I hadn't noted the recent op-ed in the Charlotte Observer about immigration by the president of the NC Farm Bureau.
North Carolina has enacted no laws such as those in Arizona and Alabama, but the rhetoric surrounding those laws has impacted our farming and business communities. Such laws place pressure on N.C. legislators to take similar action. Right now, the Supreme Court is reviewing the Arizona immigration law. Even if the court decides that states can enact such laws, the fact remains that the laws negatively impact state and regional economies. Only a federal fix can solve the problem.
We need look no farther than Georgia and South Carolina to see the effects of such laws. In both states, farmers have cut back on production for fear they will not have enough workers to harvest their crops. The effects of these laws are already spilling over into North Carolina.
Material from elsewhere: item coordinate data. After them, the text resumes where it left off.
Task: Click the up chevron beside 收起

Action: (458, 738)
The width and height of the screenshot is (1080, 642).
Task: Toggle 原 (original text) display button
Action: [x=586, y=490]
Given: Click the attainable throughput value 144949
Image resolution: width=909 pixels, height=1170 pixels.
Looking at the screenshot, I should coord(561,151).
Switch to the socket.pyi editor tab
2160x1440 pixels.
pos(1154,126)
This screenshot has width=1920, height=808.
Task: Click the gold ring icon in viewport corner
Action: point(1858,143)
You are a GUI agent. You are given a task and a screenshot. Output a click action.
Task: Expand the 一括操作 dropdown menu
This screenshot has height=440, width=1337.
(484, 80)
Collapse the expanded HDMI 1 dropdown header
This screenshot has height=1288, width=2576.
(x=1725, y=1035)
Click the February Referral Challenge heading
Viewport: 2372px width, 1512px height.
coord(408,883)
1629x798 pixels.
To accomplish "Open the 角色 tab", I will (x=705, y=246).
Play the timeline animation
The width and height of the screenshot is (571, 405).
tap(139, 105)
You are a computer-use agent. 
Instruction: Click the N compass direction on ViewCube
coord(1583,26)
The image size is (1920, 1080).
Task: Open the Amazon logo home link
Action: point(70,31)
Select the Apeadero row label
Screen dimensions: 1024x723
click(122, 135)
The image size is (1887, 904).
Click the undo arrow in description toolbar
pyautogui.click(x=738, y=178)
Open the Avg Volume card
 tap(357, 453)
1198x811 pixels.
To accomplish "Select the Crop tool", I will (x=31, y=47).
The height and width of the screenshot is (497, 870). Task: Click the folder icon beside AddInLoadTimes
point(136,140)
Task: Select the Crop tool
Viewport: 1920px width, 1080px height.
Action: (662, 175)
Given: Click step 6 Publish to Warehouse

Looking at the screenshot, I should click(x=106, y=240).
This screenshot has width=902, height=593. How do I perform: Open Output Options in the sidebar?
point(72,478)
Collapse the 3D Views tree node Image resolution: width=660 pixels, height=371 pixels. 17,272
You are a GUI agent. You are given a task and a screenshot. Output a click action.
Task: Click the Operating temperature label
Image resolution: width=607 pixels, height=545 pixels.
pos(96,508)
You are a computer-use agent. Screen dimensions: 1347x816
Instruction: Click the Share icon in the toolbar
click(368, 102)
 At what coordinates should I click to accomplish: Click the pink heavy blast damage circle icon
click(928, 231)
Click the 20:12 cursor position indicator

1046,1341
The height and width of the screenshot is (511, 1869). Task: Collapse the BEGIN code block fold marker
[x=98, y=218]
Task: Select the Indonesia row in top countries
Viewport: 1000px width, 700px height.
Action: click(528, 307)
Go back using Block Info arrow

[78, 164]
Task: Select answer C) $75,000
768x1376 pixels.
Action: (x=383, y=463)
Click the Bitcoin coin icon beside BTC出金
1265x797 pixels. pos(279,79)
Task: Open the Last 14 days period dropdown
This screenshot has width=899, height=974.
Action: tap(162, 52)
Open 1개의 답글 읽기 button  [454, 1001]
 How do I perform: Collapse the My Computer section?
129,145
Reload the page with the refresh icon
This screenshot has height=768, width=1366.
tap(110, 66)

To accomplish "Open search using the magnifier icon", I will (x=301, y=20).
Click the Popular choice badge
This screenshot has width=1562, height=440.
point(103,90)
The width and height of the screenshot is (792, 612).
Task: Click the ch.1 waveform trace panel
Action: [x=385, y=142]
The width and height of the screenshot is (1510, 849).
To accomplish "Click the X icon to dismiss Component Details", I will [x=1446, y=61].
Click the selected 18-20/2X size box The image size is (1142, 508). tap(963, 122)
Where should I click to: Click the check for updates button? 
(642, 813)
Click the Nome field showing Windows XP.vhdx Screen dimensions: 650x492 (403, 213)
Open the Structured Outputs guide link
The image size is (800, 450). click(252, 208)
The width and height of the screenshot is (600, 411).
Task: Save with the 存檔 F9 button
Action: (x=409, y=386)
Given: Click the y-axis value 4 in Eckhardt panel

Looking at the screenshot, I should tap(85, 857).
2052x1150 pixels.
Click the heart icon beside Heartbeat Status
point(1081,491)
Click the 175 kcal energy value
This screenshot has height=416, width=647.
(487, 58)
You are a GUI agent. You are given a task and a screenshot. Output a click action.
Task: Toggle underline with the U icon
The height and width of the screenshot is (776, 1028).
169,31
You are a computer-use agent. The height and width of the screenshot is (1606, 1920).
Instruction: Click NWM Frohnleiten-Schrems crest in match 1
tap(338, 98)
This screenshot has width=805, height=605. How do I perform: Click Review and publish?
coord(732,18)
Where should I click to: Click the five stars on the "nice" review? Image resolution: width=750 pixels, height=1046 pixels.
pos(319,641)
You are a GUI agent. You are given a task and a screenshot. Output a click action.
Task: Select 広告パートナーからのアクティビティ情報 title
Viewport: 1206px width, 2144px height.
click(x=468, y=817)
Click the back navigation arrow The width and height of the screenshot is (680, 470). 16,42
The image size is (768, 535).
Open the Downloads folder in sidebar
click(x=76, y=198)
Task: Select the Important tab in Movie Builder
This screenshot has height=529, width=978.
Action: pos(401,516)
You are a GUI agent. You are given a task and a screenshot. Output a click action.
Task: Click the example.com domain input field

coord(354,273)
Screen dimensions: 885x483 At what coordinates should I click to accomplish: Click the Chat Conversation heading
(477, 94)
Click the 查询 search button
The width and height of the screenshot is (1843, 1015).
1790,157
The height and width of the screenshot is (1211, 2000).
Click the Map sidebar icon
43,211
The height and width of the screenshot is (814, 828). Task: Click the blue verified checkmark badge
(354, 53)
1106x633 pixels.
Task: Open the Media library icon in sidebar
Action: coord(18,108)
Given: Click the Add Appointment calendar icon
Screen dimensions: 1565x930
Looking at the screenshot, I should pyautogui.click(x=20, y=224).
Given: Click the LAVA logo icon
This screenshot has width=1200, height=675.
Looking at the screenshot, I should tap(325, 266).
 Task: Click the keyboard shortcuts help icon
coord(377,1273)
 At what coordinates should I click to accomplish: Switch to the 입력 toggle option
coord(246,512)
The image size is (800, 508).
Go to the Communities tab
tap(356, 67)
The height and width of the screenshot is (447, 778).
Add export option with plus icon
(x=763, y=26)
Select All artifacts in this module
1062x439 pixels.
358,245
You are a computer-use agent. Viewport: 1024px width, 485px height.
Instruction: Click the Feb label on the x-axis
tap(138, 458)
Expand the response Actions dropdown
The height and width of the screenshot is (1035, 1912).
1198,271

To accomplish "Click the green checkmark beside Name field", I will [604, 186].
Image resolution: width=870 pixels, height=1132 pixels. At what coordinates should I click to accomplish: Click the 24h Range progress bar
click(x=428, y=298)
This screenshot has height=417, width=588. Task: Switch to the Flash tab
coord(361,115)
The state legislature decided--quite prudently given the legal costs involved--not long ago to wait on the upcoming Supreme Court ruling before doing anything. If the court upholds key parts of the Arizona law, then of course there will be pressure to do the same in North Carolina--odds are very good the Republican-dominated legislature will do so. Just because you can, though, does not necessarily mean you should.
At this point, the political backlash is not so much from the Latino electorate, because Latinos constitute only just over 1% of registered voters. Instead, growing concern is coming from farmers and religious leaders. Farms and religion both matter in North Carolina, so a coordinated political strategy targeting individual elected officials is the main way to block such a bill.